DESCRIPTION OF THE TASK: Reproduce the lines of the listing from the one containing "Describe the element at coordinates (66, 244)" through the end of the listing, both ends included, leaving out the pictures.

PROVIDED MATERIAL:

-- Opening Marker --

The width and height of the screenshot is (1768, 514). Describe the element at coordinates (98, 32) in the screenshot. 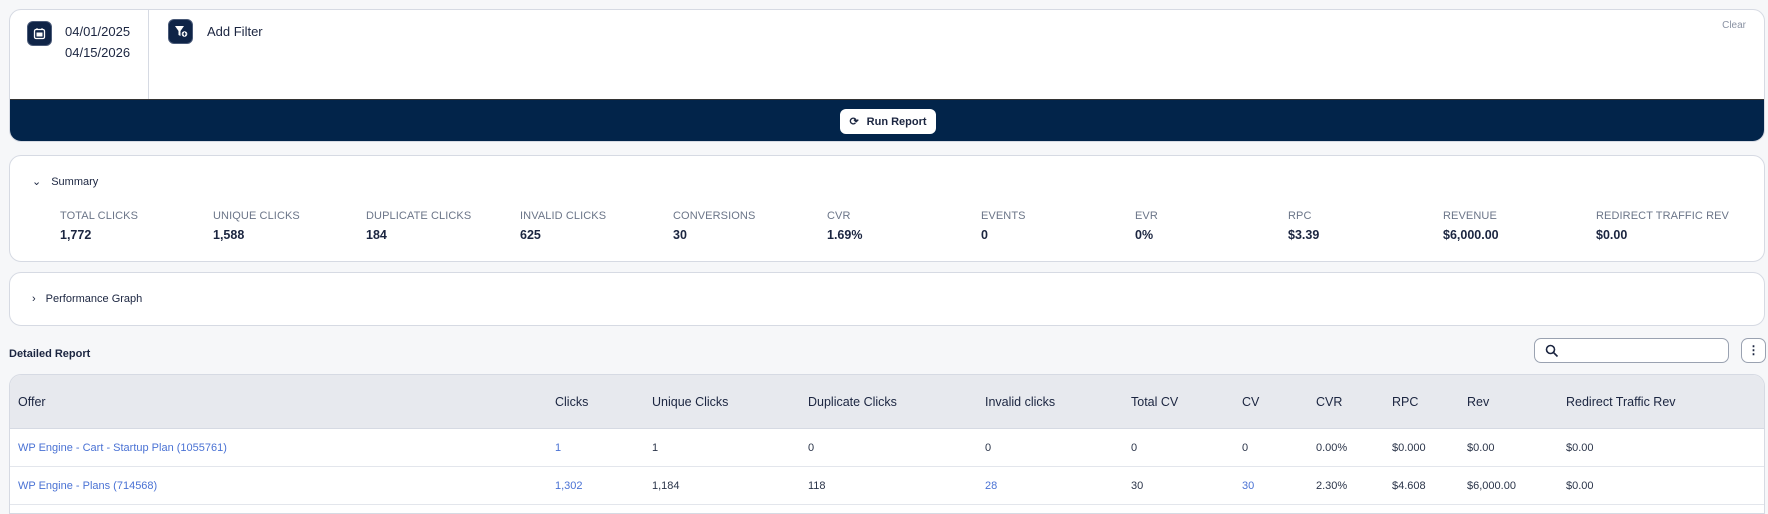

I see `start-date: 04/01/2025` at that location.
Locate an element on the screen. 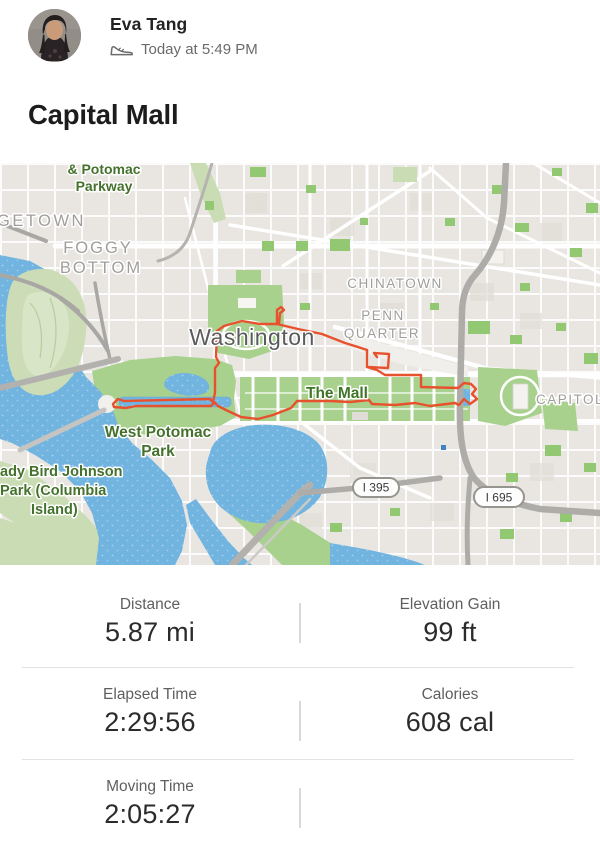  svg-text: I 695 is located at coordinates (500, 498).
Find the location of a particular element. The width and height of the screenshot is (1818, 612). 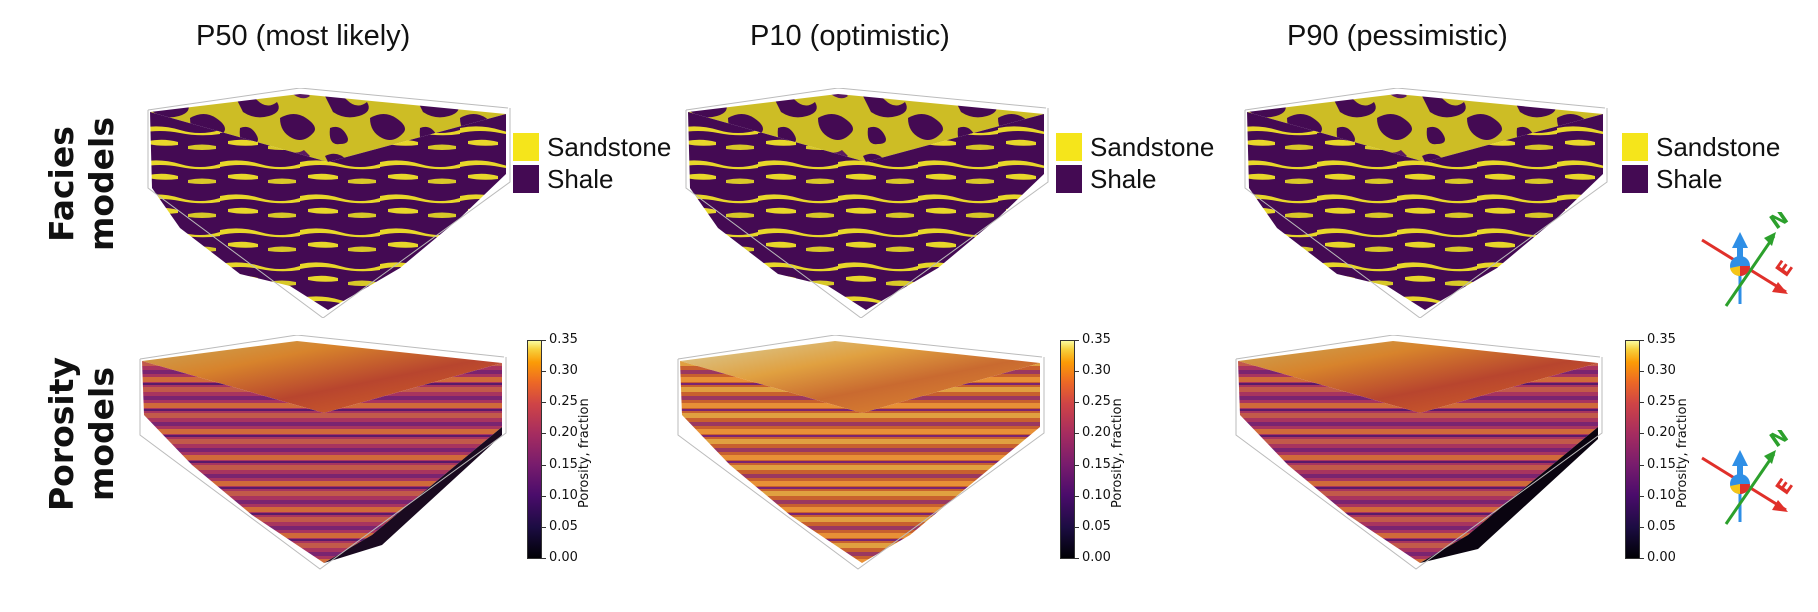

facies-legend-p90: Sandstone Shale is located at coordinates (1701, 163).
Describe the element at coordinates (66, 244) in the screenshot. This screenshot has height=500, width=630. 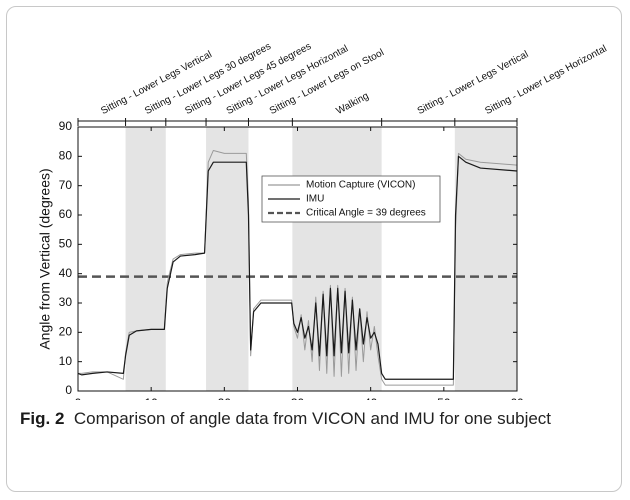
I see `y-tick-label: 50` at that location.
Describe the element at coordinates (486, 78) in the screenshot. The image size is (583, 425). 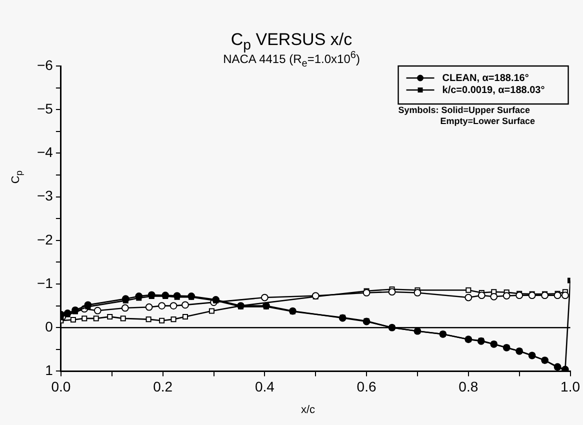
I see `legend-label: CLEAN, α=188.16°` at that location.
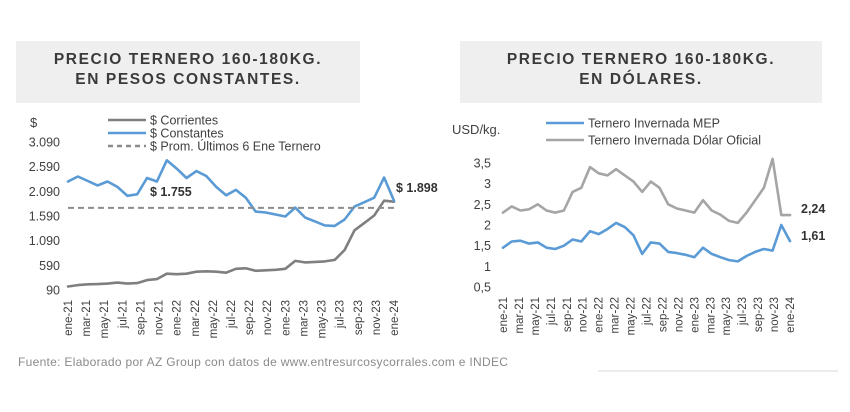 Image resolution: width=850 pixels, height=412 pixels. What do you see at coordinates (520, 315) in the screenshot?
I see `chart1-xtick-label: mar-21` at bounding box center [520, 315].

-- Closing Marker --

FINISHED EXERCISE:
Describe the element at coordinates (66, 244) in the screenshot. This screenshot has height=500, width=630. 
I see `y-tick-label: 50` at that location.
Describe the element at coordinates (486, 78) in the screenshot. The image size is (583, 425). 
I see `legend-label: CLEAN, α=188.16°` at that location.
 Image resolution: width=850 pixels, height=412 pixels. What do you see at coordinates (520, 315) in the screenshot?
I see `chart1-xtick-label: mar-21` at bounding box center [520, 315].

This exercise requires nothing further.